La Haute juridiction a ainsi rappelé dans l’arrêt du 20 mars 2013 que:

« 2. Considérant que l’illégalité d’un arrêté de mise en demeure, pris sur le fondement de ces dispositions, peut utilement être invoquée, par la voie de l’exception, à l’encontre de l’arrêté de consignation pris à sa suite ; que, toutefois, une telle exception d’illégalité n’est recevable que si cet arrêté, qui est dépourvu de caractère réglementaire, n’était pas devenu définitif à la date à laquelle elle est soulevée ; »

 

Cette décision n’est pas particulièrement novatrice, et reprend une jurisprudence constante sur le sujet (pour des exemples récents: CAA Bordeaux, 8 mars 2010, n° 09BX00810; CAA Lyon, 12 mai 1998, n° 97LY01199 et n° 97-LY02083, SARL Sablière de Ris : JurisData n° 1998-046194. – CE, 16 nov. 1998, n° 182816 ; CAA Nancy, 1er mars 2004, n° 99NC01971, SARL AC Autos : Environnement 2004, comm. 52, obs. D. Gillig – CAA Versailles, 18 oct. 2007, n° 06VE00123, SARL Raymond-Thomas : Environnement 2008, comm. 12, note D. Gillig).

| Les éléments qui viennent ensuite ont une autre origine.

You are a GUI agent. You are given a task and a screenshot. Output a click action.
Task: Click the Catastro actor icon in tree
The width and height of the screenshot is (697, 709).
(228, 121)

Cela s’explique aisément par le fait que l’arrêté de mise en demeure n’est pas un acte réglementaire et qu’il ne constitue pas une opération complexe avec l’arrêté de sanction (CE, 16 nov. 1998, n° 182816, Min. Environnement / SA Cie des Bases Lubrifiantes).

 

On ne pourra donc que conseiller aux exploitants, une fois encore, de contester l’arrêté de mise en demeure de façon conservatoire, de manière à ce qu’il ne devienne pas définitif. Cela ne les empêchera pas d’y satisfaire, si possible dans le délai imparti, qui se doit d’être raisonnable compte tenu de la nature de la prescription méconnue et devant être respectée. A défaut de contester l’arrêté de mise en demeure (par voie contentieuse, le recours gracieux ne prorogeant les délais de recours contentieux en matière ICPE), ce dernier deviendra définitif, et quoi qu’il advienne par la suite, il ne pourra plus être utilement être contesté.

 

 

II. Le juge d’appel ne peut d’office vérifier si l’arrêté de mise en demeure est définitif

 

En l’espèce, le Tribunal administratif avait rejeté comme irrecevable l’argument tiré de l’illégalité de l’arrêté de mise en demeure car il avait été soulevé le caractère définitif de cet arrêté préalable à l’arrêté de sanction. Il semblerait qu’en appel, l’exploitant n’ait pas contesté cette appréciation des premiers juges et ne remettait pas en question cette partie du jugement.

Pourtant, les juges de la Cour administrative d’appel (CAA Marseille, 4 juillet 2011) ont d’emblée considéré « qu’il ne ressort d’aucune des pièces du dossier que l’arrêté du 20 décembre 2006 serait devenu définitif ; que, par suite, contrairement à ce qu’ont estimé les premiers juges, l’exception d’illégalité invoquée par M. A est recevable ».

 

C’est cette appréciation qui est censurée par le Conseil d’Etat, puisque l’exploitant ne remettait pas en question l’appréciation des premiers juges au sujet du caractère définitif de l’arrêté de mise en demeure: les juges d’appel ne peuvent donc se saisir d’office d’une irrecevabilité opposée par les juges de première instance, irrécevabilité non contestée par l’appelant:  

« Considérant qu’il ressort du dossier soumis à la cour que l’appréciation portée par les premiers juges sur le caractère définitif de l’arrêté de mise du 20 décembre 2006 n’était pas contestée devant elle ; qu’en jugeant le contraire, la cour a dénaturé les pièces du dossier ; qu’au demeurant, elle a commis une erreur de droit dès lors qu’il n’appartient pas au juge d’appel, devant lequel l’appelant ne conteste pas l’irrecevabilité opposée en première instance au moyen d’exception d’illégalité qu’il avait soulevé à l’appui de ses conclusions, de rechercher d’office si cette irrecevabilité a été opposée à bon droit par les premiers juges ; que, par suite, et sans qu’il soit besoin d’examiner l’autre moyen du pourvoi, le ministre est fondé à demander l’annulation de l’arrêt de la cour administrative d’appel de Marseille du 4 juillet 2011 ; »

 

Annulant l’arrêt de la CAA de Marseille, la Haute juridiction lui renvoie l’affaire pour qu’elle y soit jugée.